Bigtable: A Distributed Storage System for Structured Data

To be able improve applicability, scalability, performance and availability in data storage for large data, the authors have implemented and deployed a distributed storage system which is called Bigtable, and this would be the main motivation of the paper. To manage large data, the system provides a simple data model for dynamic control over data layout and format for clients as describe as following paragraph.

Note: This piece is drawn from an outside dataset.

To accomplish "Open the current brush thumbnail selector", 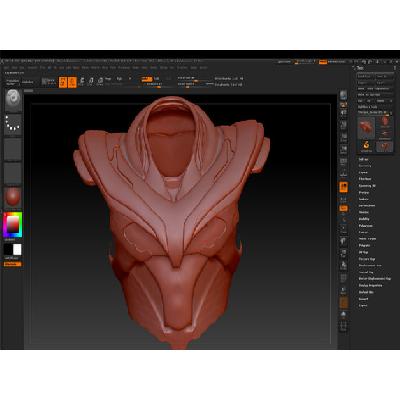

For their contributions, the authors have spent roughly seven person-years on design and implementation. They have introduced an interesting model which a map data structure, the concept of row and column families, and time stamps which form the basic unit of access control and so on. Also the refinements and the performance evaluation which describes in the paper have shown an improvement. Three of the real applications or products have success by using the Bigtable implementation and concepts.

The paper’s single most noticeable deficiency already describes by the authors in the paper which are the following. For example, consideration of the possibility of multiple copies of the same data doesn’t count; a permission to let the user tell us what data belongs in memory and what data should stay on the disk rather than trying to determine this dynamically. Lastly, there are no complex queries to execute or optimize. The Bigtable seems to take to another whole level of manipulating the data, however my question is still concerned about the networking such that it seems to me that the latency plays an important role to be able to retrieve or display the result of queries. In my personal opinion, there is still a bottle neck because it is a distribute servers which require a high-performance network infrastructure to achieve the highest performance.

I would rate the significant of the paper 5/5(breakthrough) because of the Bigtable model system is amazing such that it could adapts to handle some very large data, and it has been used in many popular application that we have been using nowadays, for examples, Google products such as Google earth and Google analytics and etc. The concept of adding a new machine when it needs more performance to perform database operations is spectacularly. I believe that the Bigtable will be very useful in future use, and we will most likely to see the next coming products from such companies take this model to approve their use of database.

Bigtable: A Distributed Storage System for Structured Data, F. Chang, J. Dean, S. Ghemawat, W. Hsieh, D. Wallach, M. Burrows, T. Chandra, A. Fikes, and R. Gruber, Proc. of the 7th Conf. on USENIX Sym. on Operating Systems Design and Implementation, November 2006, pp. 205-218.